I will admit up front that I may be making the mistake of generalizing about how people think based on how I think, however, upon deliberation I think it is fair to say that many people, at least, display the sort of dichotomous thinking I am talking about when it comes to politics. I, for example, have a few different general political ideals ranging from more or less “realist” to more or less “idealist”. In the realist camp, I would say I am a rational secular progressive. In the idealist camp, I am somewhere between a decentralized democratic socialists and an anarcho-syndicalist. (It is pertinent that I elaborate here. Secular progressivism is realist in this sense because its indicative of my orientation in time, space, socio-politico environment, etc. It is not meant to delineate an over-arching theory of how things ought to be or a set of ethical values.) The former position is held in relation to what actually is the case, namely that we live in a capitalist quasi-republic with political actors who act based on expediency and in the interests of socio-political power as opposed to consistent moral or highly philosophical ideals. Given my situation in a capitalist quasi-republic, I think the state serves as an essential opponent of big, concentrated wealth. It does not always serve that purpose, and is often times manipulated and hijacked by the very concentrated wealth they are supposed to act as a buffer against, but I view the state being abolished while our current system of capitalism stays in place as being an unsavory dystopia. This view clashes strongly with my ideal positions of decentralization of political power and my sympathies with anarchism. But how can someone hold such contradictory positions?

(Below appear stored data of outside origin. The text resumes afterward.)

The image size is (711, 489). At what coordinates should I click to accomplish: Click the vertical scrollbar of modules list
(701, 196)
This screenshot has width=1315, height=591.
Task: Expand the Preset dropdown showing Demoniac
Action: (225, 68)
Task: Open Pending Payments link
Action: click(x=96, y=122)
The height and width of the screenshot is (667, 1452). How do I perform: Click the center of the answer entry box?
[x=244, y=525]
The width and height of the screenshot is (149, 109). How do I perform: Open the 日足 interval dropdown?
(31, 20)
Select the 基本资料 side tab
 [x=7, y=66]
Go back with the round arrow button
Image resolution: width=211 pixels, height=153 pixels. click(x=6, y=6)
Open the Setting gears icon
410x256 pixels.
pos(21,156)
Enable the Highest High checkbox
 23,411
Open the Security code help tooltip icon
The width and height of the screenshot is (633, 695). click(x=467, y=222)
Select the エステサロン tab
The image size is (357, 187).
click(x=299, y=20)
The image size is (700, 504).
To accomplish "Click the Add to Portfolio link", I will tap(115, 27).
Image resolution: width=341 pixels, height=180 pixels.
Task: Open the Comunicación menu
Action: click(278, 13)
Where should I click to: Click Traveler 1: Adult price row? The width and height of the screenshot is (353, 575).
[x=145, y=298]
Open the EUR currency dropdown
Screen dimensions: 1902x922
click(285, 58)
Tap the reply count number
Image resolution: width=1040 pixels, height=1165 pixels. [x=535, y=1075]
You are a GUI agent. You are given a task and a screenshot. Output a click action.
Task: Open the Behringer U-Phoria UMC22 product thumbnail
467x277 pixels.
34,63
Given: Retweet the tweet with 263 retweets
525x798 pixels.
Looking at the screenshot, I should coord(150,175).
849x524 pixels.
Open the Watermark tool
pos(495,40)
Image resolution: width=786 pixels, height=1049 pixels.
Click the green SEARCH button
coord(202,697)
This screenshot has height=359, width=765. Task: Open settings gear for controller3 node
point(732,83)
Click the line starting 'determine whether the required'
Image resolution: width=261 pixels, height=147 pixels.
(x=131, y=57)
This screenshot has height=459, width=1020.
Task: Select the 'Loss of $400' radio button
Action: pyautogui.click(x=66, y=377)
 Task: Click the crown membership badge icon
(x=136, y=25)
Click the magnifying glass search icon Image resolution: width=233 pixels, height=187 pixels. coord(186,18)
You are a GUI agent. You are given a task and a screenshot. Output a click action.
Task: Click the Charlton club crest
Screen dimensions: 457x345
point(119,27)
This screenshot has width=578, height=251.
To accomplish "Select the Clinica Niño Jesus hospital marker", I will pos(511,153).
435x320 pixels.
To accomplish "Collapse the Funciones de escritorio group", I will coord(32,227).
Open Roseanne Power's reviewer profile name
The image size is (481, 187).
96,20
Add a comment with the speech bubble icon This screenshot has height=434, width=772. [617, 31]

I think because anyone who subscribes exclusively to such abstract, idealist positions cannot, and perhaps should not, be taken seriously as someone who is offering a real solution or strategy pertaining to real issues. The critiques of the status quo that stem from their ideal position may be relevant, but their position is just not in line with reality, and therefore adds little practical significance to what is actually happening in our socio-political environment. However, many people who hold such positions realize this, if only subconsciously, and thus temper their idealism with another, often times largely separate, set of political ideas and desires that they can advocate for given the reality of their political environment. So, when it comes to me personally, I hold the position that the State, ideally, should be diminished, but when it comes to health care in our current system, I can be found advocating for a single-payer system as a thing to be done “here and now”, as Guess says, based on the realities of a myriad of interests and the preference for a State run health care system as opposed to a for-profit run system, which are the only realistic positions given my social, political, and economic environment at this historical point in time. In this sense I can claim, confidently, that I am a realist. Better yet, maybe I am a realist with idealism simmering on the back-burners of my philosophical disposition!
At any rate, I think Raymond Guess, thus far, has laid out a convincing case for understanding and analyzing politics based on the realist approach. However, I think it is often overlooked that people can be practical realists while still holding on to some more “liberalized” idealist positions. The deciding factor of one’s political make-up, however, is how successful they are in separating the two positions distinctively within their mind and applying them correctly.